> [What to work on] Copy nothing from the entries below except the lines from the one containing "Click the purple stamp icon on 仓管审核" through the one containing "The height and width of the screenshot is (727, 1136).", and copy those exactly.

Stored records:
* * * * * * *

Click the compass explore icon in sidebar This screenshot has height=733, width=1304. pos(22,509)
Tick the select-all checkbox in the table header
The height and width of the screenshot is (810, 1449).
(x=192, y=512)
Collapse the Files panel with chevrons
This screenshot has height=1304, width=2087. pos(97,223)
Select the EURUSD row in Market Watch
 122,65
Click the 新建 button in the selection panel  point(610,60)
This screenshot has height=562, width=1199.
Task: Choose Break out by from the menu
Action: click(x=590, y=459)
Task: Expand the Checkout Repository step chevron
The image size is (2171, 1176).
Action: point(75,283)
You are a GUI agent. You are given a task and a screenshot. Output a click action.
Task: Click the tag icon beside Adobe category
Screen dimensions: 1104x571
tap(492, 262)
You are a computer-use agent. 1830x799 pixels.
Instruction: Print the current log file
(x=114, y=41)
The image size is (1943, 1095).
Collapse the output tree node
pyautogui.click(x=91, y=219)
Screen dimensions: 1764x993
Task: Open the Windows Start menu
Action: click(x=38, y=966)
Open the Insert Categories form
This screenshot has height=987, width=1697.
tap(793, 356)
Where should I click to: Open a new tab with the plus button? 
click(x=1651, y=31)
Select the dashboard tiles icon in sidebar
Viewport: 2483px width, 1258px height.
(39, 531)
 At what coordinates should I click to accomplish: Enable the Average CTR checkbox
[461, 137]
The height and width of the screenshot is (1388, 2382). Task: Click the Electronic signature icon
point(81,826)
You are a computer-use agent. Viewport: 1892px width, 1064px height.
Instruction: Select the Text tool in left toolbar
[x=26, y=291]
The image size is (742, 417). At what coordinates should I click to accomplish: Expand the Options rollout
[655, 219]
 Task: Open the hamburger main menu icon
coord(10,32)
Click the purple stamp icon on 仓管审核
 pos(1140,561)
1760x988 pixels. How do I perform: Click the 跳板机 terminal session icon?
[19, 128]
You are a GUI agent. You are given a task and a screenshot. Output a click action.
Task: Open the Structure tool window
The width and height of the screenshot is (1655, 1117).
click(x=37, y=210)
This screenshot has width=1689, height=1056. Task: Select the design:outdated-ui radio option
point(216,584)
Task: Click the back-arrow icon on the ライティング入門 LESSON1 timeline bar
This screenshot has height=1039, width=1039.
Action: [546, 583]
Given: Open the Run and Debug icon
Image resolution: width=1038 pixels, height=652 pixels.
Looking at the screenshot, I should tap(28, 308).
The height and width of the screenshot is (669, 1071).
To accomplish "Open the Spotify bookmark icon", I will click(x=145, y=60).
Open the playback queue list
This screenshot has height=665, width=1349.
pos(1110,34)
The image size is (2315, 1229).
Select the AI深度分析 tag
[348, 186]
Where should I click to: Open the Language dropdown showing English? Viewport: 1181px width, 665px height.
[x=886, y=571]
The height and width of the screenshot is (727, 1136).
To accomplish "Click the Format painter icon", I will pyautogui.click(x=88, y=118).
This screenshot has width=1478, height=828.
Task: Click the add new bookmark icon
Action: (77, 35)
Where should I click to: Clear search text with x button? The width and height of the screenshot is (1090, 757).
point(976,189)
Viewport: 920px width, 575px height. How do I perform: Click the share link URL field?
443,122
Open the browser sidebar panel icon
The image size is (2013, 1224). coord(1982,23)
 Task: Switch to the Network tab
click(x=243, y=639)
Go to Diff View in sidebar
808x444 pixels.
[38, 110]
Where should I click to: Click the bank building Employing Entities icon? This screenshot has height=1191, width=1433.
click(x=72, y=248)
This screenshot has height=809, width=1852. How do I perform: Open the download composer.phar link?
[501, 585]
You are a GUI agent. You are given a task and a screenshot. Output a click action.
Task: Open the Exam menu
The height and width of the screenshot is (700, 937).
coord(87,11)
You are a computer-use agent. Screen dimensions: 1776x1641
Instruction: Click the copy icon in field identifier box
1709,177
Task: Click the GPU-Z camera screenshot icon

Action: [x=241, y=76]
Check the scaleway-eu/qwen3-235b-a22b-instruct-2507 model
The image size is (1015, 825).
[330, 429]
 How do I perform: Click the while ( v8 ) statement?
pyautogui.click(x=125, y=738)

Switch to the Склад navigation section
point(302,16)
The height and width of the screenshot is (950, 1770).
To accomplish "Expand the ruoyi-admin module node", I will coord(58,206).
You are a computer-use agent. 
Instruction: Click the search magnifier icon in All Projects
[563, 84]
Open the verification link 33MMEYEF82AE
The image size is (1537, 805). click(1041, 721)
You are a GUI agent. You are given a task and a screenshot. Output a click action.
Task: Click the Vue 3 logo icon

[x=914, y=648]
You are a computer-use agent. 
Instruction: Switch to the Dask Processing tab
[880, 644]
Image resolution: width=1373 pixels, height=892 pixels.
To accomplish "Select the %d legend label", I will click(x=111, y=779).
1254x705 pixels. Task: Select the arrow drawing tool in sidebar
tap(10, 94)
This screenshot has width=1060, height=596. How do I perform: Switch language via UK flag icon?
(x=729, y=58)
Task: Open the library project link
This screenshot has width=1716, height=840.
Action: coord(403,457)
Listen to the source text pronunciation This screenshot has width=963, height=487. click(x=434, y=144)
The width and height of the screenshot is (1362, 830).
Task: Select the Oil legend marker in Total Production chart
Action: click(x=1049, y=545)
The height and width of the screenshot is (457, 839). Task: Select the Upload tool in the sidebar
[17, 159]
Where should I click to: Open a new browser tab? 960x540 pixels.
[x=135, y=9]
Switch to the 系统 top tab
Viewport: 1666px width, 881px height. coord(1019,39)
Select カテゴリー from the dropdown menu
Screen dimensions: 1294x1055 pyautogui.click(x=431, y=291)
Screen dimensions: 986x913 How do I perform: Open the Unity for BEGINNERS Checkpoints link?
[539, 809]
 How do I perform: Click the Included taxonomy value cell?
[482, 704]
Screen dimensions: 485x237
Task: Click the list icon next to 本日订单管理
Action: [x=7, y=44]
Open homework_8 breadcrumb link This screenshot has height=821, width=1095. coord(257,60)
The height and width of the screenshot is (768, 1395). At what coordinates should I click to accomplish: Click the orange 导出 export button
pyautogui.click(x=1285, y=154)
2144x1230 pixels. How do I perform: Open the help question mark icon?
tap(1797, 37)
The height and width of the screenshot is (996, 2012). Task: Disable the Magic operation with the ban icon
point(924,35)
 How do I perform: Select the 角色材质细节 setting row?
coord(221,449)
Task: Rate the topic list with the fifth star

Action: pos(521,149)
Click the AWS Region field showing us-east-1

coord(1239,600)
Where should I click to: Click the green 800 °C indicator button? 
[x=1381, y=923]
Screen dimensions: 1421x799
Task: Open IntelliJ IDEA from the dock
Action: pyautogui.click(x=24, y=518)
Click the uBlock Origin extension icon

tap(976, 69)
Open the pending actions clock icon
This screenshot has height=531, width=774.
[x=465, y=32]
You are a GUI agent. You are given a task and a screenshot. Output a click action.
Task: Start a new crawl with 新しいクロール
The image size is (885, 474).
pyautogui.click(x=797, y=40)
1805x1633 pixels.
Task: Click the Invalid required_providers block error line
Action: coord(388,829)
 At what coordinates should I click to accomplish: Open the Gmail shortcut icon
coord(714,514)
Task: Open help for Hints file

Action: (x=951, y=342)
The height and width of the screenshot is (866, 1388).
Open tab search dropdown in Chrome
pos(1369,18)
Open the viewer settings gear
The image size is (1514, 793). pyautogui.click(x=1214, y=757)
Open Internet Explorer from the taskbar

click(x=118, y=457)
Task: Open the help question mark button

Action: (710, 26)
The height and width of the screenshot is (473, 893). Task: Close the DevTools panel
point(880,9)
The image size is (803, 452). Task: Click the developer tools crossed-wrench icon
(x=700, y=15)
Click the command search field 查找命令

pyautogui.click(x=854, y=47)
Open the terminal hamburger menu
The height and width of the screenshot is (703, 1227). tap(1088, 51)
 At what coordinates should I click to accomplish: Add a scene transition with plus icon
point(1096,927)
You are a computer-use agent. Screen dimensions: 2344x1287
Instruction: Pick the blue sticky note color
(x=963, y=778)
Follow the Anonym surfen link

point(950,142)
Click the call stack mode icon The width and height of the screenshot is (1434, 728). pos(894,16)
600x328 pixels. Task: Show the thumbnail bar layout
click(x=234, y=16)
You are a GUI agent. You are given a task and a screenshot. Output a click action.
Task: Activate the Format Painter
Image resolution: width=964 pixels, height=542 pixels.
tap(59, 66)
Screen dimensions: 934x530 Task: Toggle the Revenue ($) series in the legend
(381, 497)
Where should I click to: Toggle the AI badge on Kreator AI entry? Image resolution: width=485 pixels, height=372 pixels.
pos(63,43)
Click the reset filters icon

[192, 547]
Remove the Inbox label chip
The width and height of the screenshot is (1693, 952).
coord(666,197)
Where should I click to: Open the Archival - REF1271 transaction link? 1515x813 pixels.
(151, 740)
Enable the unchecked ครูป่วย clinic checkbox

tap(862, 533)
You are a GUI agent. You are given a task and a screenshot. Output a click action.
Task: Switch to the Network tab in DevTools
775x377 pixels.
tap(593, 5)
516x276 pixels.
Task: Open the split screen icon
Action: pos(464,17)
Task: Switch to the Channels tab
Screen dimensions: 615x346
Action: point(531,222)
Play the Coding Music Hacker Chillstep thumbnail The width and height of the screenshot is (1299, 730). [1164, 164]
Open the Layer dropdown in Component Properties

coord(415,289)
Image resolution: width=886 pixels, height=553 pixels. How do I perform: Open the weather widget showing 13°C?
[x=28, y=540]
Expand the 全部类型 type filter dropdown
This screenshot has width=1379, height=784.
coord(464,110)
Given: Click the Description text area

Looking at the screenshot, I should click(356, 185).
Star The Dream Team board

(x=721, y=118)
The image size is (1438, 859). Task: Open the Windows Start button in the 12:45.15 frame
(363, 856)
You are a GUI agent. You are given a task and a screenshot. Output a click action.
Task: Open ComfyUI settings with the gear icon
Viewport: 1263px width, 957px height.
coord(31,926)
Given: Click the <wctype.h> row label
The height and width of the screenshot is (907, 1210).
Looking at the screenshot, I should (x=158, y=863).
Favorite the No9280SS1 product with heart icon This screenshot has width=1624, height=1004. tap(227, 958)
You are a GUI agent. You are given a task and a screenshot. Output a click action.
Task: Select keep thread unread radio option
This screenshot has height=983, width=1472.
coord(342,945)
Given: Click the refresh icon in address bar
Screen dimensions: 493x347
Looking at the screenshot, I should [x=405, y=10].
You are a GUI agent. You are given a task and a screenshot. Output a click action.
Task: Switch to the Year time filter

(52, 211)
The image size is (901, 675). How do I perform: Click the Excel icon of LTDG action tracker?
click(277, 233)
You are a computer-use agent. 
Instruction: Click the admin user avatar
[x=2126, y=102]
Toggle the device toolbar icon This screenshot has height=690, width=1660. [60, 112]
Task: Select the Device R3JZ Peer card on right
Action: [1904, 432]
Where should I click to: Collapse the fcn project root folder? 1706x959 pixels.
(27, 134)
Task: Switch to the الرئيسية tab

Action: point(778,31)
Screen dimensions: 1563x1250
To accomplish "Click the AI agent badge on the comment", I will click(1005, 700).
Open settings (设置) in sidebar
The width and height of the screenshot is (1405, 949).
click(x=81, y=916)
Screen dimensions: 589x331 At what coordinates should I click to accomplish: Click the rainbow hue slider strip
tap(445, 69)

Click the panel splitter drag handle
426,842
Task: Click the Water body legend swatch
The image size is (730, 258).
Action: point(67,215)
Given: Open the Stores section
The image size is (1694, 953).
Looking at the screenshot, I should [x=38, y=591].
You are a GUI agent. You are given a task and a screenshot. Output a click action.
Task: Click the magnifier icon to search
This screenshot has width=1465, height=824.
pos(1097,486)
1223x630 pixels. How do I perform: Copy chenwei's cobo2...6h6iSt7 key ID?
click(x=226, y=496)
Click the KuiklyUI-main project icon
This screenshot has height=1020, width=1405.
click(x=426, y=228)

* * * * * * *

> [Expected answer]
Click the purple stamp icon on 仓管审核
 pos(1140,561)
1760x988 pixels. How do I perform: Click the 跳板机 terminal session icon?
[19, 128]
You are a GUI agent. You are given a task and a screenshot. Output a click action.
Task: Open the Structure tool window
The width and height of the screenshot is (1655, 1117).
click(x=37, y=210)
This screenshot has width=1689, height=1056. Task: Select the design:outdated-ui radio option
point(216,584)
Task: Click the back-arrow icon on the ライティング入門 LESSON1 timeline bar
This screenshot has height=1039, width=1039.
Action: [546, 583]
Given: Open the Run and Debug icon
Image resolution: width=1038 pixels, height=652 pixels.
Looking at the screenshot, I should tap(28, 308).
The height and width of the screenshot is (669, 1071).
To accomplish "Open the Spotify bookmark icon", I will click(x=145, y=60).
Open the playback queue list
This screenshot has height=665, width=1349.
pos(1110,34)
The image size is (2315, 1229).
Select the AI深度分析 tag
[348, 186]
Where should I click to: Open the Language dropdown showing English? Viewport: 1181px width, 665px height.
[x=886, y=571]
The height and width of the screenshot is (727, 1136).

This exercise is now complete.